Assignment:
Across the entries below, tally every line that holds the word "Select". Give only the tally.

====================

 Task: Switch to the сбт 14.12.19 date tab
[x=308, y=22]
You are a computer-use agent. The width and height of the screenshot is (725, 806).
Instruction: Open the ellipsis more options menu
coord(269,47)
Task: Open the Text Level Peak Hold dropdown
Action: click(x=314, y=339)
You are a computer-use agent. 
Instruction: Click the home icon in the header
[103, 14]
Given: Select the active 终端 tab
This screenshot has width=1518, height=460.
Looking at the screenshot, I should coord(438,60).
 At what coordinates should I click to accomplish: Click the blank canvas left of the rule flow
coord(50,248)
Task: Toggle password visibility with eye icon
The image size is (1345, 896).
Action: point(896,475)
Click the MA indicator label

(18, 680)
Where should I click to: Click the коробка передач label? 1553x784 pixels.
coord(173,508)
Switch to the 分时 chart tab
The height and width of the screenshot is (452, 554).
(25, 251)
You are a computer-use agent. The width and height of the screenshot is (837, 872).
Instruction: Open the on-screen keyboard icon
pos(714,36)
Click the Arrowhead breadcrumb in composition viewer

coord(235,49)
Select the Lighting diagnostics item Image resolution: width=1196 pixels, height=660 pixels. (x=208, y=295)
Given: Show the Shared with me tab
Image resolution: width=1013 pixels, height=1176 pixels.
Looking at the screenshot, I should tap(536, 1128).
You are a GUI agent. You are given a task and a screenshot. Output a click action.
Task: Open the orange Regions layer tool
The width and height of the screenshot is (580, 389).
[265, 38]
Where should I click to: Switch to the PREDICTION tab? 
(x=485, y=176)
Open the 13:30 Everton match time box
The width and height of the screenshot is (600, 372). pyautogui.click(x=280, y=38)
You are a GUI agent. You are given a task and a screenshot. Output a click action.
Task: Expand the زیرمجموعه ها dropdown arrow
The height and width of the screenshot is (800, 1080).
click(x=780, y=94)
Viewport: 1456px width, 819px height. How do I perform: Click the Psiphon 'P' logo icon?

====================

Answer space:
2